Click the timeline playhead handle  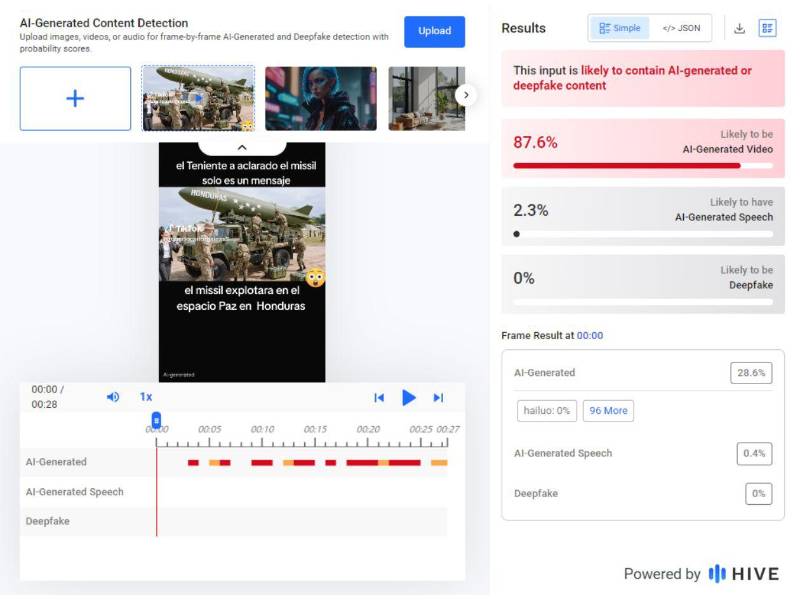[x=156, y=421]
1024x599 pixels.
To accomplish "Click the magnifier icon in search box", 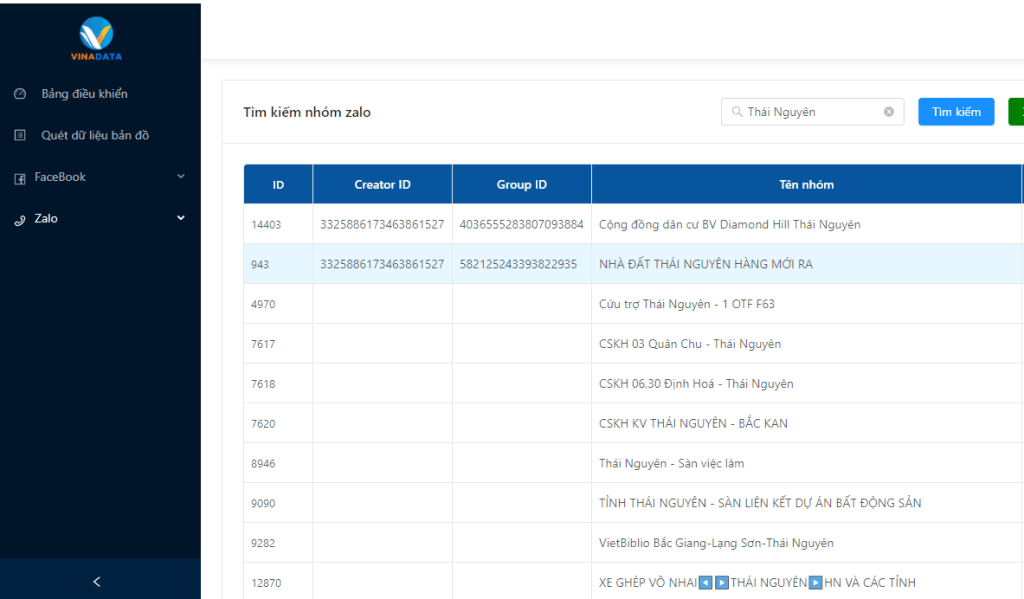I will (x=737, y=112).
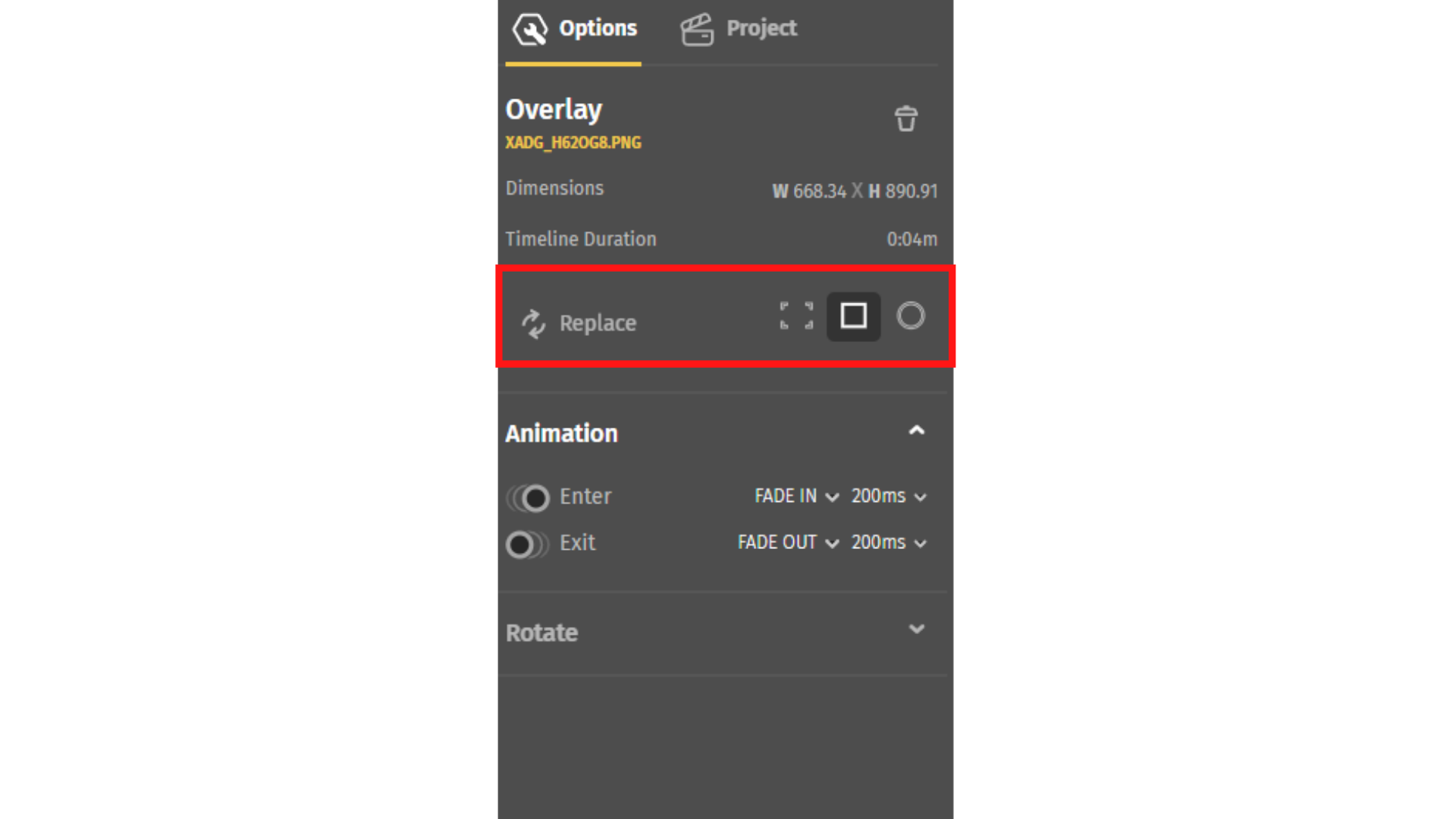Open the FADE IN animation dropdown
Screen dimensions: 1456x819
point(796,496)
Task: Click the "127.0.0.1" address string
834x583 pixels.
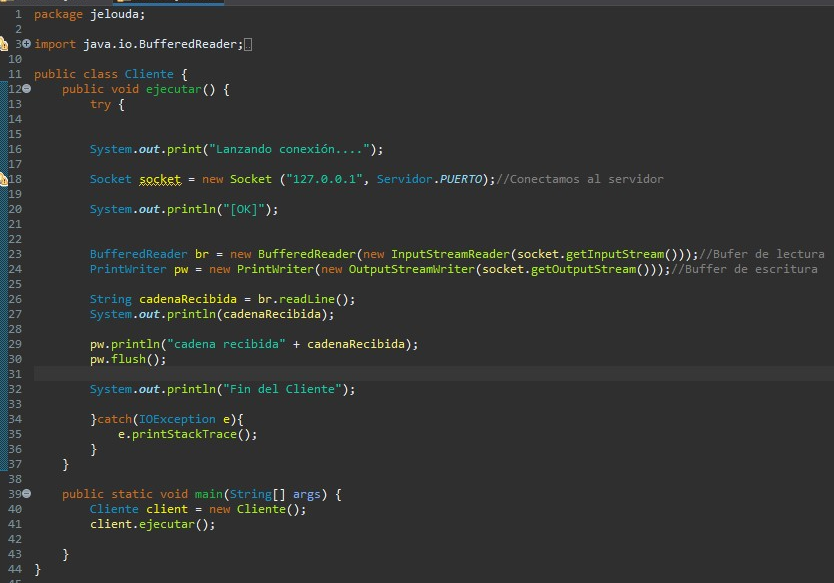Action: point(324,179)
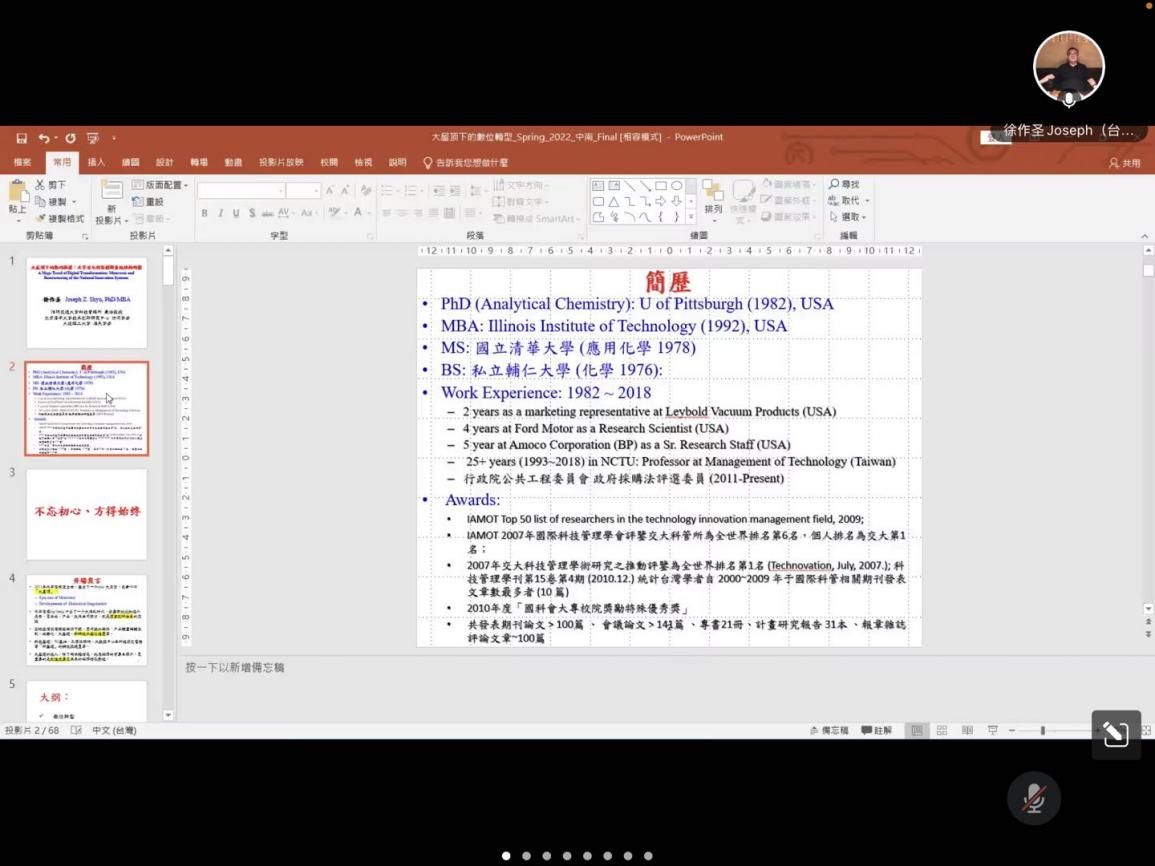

REQUIREMENT:
From the line with "Task: Click the" to the final line of the records, inclusive, set down the lines exactly and add nothing; leave every picture out.

PROBLEM SOLUTION:
Task: Click the "127.0.0.1" address string
834x583 pixels.
Action: point(324,179)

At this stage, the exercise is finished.